_WHAT IS EXPECTED_. Set out each line from the following listing that includes the word "plus".

_SUPPLIED RECORDS_.
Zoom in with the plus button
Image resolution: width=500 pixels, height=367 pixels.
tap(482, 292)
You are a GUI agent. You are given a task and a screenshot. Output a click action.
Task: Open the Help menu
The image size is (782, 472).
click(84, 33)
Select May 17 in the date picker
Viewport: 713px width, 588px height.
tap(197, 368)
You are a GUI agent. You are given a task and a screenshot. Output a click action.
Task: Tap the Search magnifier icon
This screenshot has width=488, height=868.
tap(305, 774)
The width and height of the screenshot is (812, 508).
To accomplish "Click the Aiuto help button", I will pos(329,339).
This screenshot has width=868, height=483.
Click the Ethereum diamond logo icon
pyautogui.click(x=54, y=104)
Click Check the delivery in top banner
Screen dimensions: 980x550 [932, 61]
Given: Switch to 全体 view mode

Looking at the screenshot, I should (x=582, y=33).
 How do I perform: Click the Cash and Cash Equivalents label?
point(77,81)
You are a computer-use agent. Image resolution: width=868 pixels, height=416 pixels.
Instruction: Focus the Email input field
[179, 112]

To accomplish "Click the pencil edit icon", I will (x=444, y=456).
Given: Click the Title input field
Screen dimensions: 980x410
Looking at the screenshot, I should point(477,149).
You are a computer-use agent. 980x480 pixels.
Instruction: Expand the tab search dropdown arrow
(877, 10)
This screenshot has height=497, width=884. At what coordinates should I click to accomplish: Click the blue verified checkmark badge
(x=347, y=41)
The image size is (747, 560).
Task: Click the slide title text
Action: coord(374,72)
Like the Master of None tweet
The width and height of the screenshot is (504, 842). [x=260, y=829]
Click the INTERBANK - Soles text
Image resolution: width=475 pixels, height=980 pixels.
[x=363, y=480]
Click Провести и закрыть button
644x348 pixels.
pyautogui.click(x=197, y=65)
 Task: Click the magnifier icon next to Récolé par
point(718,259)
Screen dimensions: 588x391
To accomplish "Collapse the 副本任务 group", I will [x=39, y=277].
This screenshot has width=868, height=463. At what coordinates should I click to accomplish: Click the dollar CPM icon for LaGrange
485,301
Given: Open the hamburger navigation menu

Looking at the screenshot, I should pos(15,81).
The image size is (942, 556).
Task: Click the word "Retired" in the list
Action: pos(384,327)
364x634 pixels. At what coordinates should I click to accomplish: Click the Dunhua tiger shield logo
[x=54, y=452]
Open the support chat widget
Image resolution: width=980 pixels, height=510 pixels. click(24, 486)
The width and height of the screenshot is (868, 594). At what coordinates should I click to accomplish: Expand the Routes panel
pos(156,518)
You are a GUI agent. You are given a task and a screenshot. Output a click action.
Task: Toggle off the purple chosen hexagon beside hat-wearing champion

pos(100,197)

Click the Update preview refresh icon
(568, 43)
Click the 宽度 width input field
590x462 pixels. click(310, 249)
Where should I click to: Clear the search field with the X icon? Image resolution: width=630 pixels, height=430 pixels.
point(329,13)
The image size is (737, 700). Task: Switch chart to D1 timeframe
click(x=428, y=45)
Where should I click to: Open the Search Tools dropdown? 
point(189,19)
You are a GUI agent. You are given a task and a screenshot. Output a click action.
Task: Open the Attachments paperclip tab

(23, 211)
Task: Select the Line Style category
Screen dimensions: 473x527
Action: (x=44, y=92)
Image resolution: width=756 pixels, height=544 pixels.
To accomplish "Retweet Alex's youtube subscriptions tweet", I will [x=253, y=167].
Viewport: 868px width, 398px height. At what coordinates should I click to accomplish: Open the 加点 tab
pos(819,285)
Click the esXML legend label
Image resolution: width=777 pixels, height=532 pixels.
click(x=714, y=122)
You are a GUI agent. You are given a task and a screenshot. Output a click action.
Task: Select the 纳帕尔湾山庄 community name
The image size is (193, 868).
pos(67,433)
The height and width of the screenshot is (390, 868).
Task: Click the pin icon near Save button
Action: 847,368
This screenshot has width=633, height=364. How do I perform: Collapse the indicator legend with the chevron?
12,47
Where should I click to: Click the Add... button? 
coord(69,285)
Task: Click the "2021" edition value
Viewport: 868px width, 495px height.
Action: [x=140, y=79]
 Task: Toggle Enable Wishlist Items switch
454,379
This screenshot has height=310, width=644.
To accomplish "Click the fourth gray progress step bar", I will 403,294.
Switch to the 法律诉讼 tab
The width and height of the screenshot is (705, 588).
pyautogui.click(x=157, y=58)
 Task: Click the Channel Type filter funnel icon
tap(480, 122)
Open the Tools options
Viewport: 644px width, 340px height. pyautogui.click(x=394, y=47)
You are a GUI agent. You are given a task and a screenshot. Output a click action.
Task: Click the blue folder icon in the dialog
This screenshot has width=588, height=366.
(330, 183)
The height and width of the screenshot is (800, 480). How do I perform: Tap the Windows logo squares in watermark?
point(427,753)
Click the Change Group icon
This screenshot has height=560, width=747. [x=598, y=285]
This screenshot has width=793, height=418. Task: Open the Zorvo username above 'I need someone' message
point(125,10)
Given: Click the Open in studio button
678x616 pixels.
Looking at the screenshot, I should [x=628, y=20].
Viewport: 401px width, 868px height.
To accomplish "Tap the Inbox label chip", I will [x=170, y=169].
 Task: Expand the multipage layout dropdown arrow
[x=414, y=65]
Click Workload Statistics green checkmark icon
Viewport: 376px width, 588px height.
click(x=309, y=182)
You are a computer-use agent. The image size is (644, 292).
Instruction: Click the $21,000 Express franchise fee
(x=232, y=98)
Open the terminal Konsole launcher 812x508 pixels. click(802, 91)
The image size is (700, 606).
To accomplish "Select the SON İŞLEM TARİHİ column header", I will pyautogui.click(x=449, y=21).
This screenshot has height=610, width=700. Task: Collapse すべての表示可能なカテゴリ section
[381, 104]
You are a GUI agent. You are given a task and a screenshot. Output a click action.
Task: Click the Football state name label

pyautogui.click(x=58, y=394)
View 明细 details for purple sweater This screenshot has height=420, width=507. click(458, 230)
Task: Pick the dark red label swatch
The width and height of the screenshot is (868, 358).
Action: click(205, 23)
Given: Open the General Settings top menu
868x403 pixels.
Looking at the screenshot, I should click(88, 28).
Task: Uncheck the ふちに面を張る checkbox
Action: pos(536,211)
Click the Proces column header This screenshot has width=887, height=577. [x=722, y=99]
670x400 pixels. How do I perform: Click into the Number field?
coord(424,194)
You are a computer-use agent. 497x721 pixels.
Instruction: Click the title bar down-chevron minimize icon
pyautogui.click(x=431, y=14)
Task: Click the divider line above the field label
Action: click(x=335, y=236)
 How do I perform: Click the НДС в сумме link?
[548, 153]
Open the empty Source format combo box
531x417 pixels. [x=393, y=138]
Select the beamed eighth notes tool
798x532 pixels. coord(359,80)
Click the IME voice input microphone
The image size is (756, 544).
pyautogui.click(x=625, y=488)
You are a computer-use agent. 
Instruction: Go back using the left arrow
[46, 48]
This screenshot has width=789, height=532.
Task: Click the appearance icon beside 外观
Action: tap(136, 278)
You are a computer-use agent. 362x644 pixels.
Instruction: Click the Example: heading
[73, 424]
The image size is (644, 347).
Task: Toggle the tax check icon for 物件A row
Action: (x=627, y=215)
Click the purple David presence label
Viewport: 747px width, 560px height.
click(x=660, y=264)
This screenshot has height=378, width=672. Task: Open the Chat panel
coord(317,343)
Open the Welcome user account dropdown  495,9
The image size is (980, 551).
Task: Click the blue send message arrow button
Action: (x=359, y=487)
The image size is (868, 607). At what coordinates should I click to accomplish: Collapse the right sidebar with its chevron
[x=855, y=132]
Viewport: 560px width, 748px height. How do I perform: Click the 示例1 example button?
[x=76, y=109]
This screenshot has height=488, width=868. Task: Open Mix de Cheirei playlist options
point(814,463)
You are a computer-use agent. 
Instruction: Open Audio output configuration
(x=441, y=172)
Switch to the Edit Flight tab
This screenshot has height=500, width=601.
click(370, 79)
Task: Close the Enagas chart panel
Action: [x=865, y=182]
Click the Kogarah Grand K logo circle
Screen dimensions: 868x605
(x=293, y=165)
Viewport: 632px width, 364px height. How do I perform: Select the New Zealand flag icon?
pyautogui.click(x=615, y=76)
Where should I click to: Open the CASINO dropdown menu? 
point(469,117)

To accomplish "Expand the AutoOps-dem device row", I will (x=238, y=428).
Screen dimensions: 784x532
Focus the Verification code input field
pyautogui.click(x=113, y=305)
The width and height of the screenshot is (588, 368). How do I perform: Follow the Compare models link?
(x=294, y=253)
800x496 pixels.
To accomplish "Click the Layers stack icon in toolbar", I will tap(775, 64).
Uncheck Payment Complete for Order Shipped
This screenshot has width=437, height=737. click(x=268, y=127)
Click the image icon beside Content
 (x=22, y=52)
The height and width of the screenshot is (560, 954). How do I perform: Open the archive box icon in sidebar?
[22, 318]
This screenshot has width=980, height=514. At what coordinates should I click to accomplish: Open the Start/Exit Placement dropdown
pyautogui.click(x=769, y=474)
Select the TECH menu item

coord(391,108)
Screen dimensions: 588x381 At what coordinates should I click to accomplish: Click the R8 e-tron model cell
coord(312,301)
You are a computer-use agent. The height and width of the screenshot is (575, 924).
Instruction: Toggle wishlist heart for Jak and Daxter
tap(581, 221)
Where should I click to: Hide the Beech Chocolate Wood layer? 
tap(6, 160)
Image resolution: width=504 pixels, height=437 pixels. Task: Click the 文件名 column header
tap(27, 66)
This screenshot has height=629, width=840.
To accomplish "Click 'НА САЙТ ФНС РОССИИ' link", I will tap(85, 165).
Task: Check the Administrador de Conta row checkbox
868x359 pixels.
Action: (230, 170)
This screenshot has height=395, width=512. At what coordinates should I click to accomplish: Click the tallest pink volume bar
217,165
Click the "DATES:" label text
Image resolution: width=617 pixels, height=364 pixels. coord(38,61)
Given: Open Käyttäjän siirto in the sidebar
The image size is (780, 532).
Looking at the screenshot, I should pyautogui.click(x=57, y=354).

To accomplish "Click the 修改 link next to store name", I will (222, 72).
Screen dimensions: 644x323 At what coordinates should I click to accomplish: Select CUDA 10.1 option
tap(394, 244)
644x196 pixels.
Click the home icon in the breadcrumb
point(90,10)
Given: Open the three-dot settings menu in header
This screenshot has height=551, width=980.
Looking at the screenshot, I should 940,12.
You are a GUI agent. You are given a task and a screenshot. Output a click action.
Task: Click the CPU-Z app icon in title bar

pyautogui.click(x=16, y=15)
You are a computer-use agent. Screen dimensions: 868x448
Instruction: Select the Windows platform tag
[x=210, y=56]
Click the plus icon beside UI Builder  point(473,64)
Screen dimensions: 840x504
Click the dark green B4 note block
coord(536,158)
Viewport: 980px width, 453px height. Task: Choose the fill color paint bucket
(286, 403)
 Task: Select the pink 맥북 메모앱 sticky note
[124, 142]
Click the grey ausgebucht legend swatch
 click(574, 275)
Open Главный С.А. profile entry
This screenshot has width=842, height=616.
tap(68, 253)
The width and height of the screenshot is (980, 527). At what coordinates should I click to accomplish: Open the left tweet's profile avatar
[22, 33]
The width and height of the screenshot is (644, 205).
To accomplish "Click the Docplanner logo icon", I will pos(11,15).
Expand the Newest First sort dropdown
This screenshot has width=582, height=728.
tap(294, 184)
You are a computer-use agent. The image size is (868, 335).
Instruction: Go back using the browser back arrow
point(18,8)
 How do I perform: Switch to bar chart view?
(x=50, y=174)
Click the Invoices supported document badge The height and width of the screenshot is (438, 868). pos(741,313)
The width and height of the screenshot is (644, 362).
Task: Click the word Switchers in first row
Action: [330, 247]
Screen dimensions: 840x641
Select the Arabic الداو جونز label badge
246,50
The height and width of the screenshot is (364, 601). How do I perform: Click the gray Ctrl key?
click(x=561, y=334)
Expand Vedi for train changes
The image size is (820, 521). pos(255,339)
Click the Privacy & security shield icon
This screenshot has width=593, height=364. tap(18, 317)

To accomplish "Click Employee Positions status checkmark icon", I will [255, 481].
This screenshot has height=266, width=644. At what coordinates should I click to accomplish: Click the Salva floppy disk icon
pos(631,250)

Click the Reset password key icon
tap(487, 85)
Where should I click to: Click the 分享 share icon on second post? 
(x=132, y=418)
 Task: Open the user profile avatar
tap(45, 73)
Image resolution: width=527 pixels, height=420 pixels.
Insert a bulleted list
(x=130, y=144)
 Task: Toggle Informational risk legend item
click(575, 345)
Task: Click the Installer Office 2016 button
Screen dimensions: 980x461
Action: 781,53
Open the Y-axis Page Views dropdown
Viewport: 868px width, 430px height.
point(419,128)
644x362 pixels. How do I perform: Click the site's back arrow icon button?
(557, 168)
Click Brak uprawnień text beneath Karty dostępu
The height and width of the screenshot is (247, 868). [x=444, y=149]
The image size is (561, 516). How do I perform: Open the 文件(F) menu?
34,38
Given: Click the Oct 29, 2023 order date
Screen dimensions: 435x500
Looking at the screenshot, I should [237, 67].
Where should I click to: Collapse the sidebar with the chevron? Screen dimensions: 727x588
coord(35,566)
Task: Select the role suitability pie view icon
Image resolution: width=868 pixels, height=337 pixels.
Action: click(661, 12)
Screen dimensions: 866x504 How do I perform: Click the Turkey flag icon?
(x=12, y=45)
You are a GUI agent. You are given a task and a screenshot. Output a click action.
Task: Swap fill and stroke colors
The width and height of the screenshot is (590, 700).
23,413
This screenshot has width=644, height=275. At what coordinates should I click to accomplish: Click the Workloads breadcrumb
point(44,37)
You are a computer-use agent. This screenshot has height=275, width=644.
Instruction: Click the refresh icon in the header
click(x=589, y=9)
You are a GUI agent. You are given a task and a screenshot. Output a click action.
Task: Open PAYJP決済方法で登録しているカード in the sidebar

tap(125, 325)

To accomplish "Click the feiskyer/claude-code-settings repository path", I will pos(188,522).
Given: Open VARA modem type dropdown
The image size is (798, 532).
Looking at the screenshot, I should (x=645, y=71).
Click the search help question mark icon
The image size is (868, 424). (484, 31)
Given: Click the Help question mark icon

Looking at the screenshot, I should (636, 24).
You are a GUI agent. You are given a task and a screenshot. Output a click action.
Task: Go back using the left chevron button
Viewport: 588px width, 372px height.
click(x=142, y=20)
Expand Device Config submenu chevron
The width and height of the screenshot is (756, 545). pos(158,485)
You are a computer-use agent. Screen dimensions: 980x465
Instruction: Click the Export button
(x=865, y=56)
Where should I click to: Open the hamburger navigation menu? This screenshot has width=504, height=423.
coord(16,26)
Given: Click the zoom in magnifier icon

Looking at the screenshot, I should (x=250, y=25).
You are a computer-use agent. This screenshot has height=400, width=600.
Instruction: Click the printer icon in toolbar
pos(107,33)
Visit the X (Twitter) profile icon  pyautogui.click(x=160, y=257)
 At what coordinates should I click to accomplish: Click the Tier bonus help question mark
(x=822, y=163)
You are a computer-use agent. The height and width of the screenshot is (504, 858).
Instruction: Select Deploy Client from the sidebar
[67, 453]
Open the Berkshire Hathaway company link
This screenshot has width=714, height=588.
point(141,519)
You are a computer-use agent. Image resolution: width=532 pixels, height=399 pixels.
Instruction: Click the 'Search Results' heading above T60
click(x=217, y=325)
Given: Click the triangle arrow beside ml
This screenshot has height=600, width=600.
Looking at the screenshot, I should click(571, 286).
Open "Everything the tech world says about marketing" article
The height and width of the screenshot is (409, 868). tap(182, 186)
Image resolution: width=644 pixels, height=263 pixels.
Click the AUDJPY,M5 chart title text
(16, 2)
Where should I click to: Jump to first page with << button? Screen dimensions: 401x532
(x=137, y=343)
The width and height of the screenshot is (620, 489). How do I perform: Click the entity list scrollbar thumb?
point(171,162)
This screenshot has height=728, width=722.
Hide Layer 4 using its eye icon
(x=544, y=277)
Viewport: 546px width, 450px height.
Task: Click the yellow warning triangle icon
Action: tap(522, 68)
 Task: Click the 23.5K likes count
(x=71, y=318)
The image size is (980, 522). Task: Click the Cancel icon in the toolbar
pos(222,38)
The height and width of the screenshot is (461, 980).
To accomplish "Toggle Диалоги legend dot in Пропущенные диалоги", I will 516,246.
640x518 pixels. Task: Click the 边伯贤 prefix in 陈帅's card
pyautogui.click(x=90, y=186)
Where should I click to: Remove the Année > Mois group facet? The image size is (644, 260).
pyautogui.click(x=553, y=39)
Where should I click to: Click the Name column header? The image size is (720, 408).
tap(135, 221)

_ANSWER BELOW_.
Zoom in with the plus button
Click the plus icon beside UI Builder  point(473,64)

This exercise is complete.